# Miss



## Guest (Oct 16, 2002)

I've got a 1990 s13 hatch back the engine has a miss at about 2000 rpm and at idle sometimes. I've taken it to a number of mechanics and had diagnostics done on it. Diagnostic reads normal. I'm getting spark to all the cylinders and i replaced all the feul injector connectors. Also the rear end of the car shakes upon acceleration just in the begining. If anyone has any info on these subjects please respond. Your information would be greatly apprieciated.


----------



## SRV1 (Sep 29, 2002)

bigj316 said:


> *I've got a 1990 s13 hatch back the engine has a miss at about 2000 rpm and at idle sometimes. I've taken it to a number of mechanics and had diagnostics done on it. Diagnostic reads normal. I'm getting spark to all the cylinders and i replaced all the feul injector connectors. Also the rear end of the car shakes upon acceleration just in the begining. If anyone has any info on these subjects please respond. Your information would be greatly apprieciated. *


first, how does your ignition look?(cap, rotor, wires). when was the last time you did a tune up? i will go from there when you tell me when these parts have been replaced. check to see if the mass air flow boot is ripped and the hoses going to them are in good shape. is the Mass air door type meter or wire type? check to see if all that is good also.

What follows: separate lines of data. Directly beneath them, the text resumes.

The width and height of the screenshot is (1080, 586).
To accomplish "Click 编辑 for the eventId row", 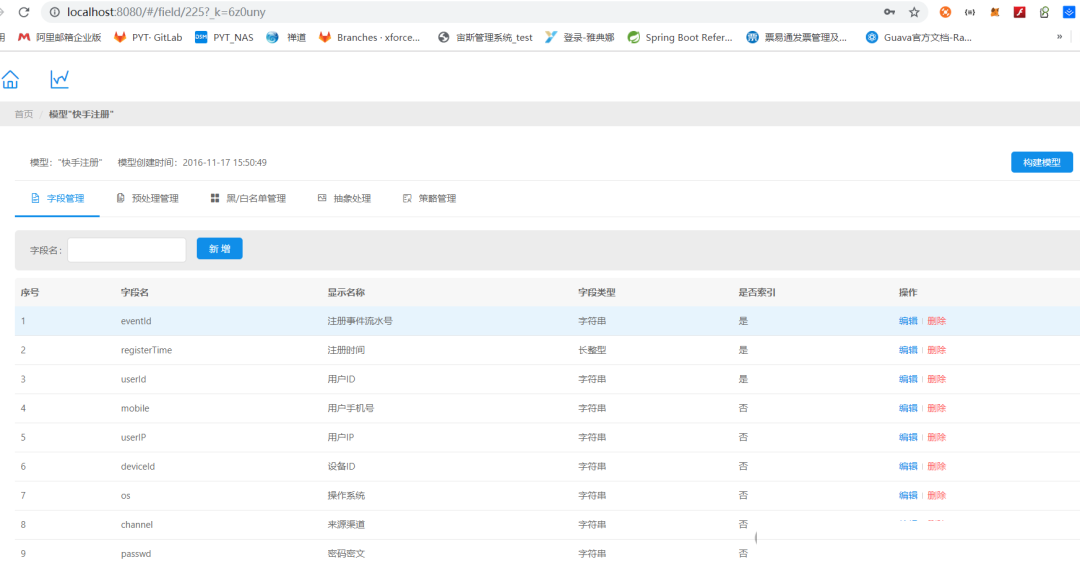I will point(907,321).
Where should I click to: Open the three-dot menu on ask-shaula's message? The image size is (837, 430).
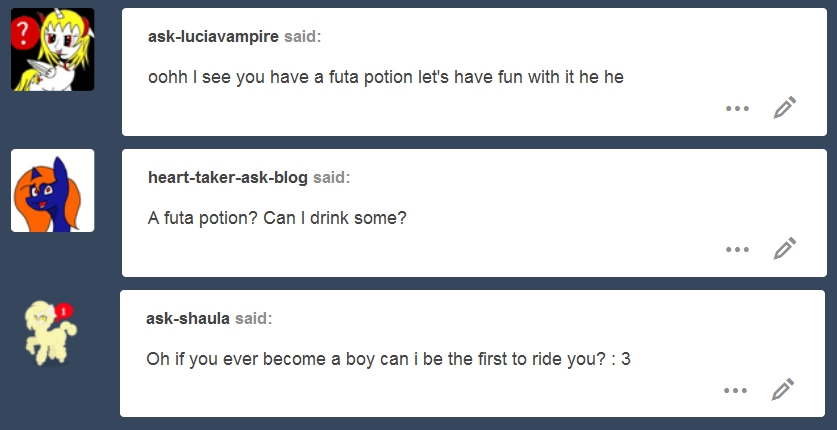[x=736, y=389]
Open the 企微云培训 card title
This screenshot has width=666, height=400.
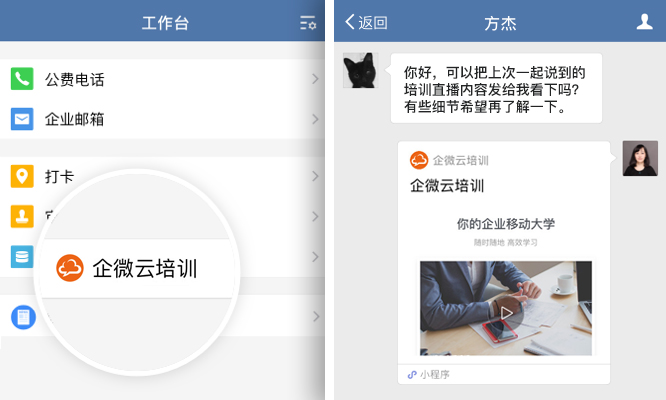click(447, 186)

your shaking maybe a carrier bearing or a bad u-joint. i am not sure if they use a carrier bearing or not in your car.


----------



## Guest (Oct 17, 2002)

*Engine Miss*

Thanx for the reply, The last time I did a tune up was about 10,000 miles ago. I already checked all that stuff it all looks fine no deposits or anything. I'm not real sure what you mean by mass air flow boot can you describe it a little more I Know where the MAF sensor is. Take me from there. I have a Injen aftermarket intake and an aftermarket exhaust ( not from cat back) just muffler. I was reading on 240sx.org that my problem could be the air induction valve, so I took it apart last night and cleaned it up real good, it's better but still not right. I've thought about jus changing the MAF sensor and the O2 sonsor. What is your thought on that.

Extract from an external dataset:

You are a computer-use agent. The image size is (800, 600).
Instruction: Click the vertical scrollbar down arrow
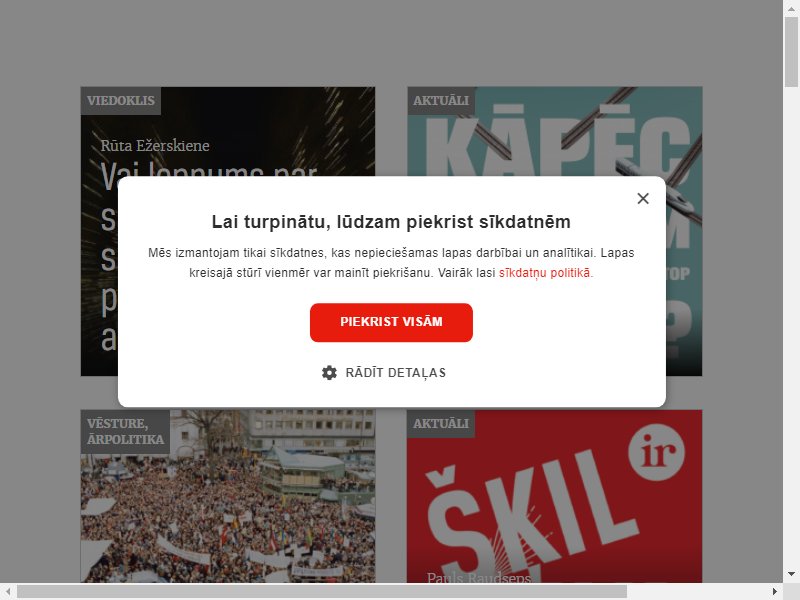coord(791,574)
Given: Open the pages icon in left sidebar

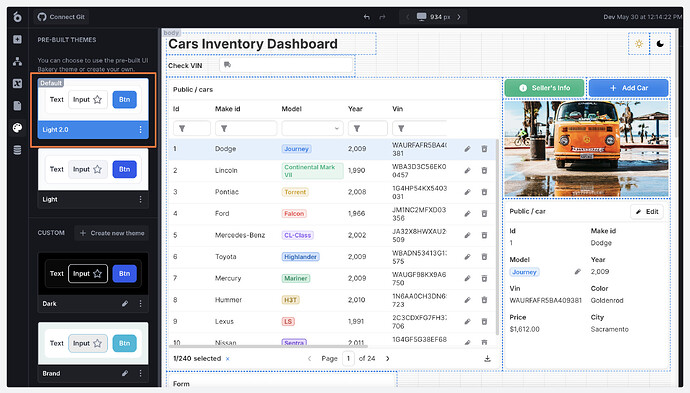Looking at the screenshot, I should coord(17,106).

Could the shaking come from an arm bushing in the rear or somthing.

Thanx

Big j


----------



## SRV1 (Sep 29, 2002)

*Re: Engine Miss*



bigj316 said:


> *Thanx for the reply, The last time I did a tune up was about 10,000 miles ago. I already checked all that stuff it all looks fine no deposits or anything. I'm not real sure what you mean by mass air flow boot can you describe it a little more I Know where the MAF sensor is. Take me from there. I have a Injen aftermarket intake and an aftermarket exhaust ( not from cat back) just muffler. I was reading on 240sx.org that my problem could be the air induction valve, so I took it apart last night and cleaned it up real good, it's better but still not right. I've thought about jus changing the MAF sensor and the O2 sonsor. What is your thought on that.
> 
> Could the shaking come from an arm bushing in the rear or somthing.
> 
> ...


So you have an aftermarket intake? well dont worry about the boot, but do make sure all the clamps are tight. O2 shouldnt cause the miss at a certain RPM. how are the plug wires?

As for the rear, i looked at the suspension and only thing i can see is what i mentioned above. also, your driveshaft could've lost a weight causing it to become unbalanced.


----------



## Guest (Oct 18, 2002)

*miss*

The vibration is only when I first step on the gas. You can feel it pretty good though espesially if you have your hand on the Gear shift lever.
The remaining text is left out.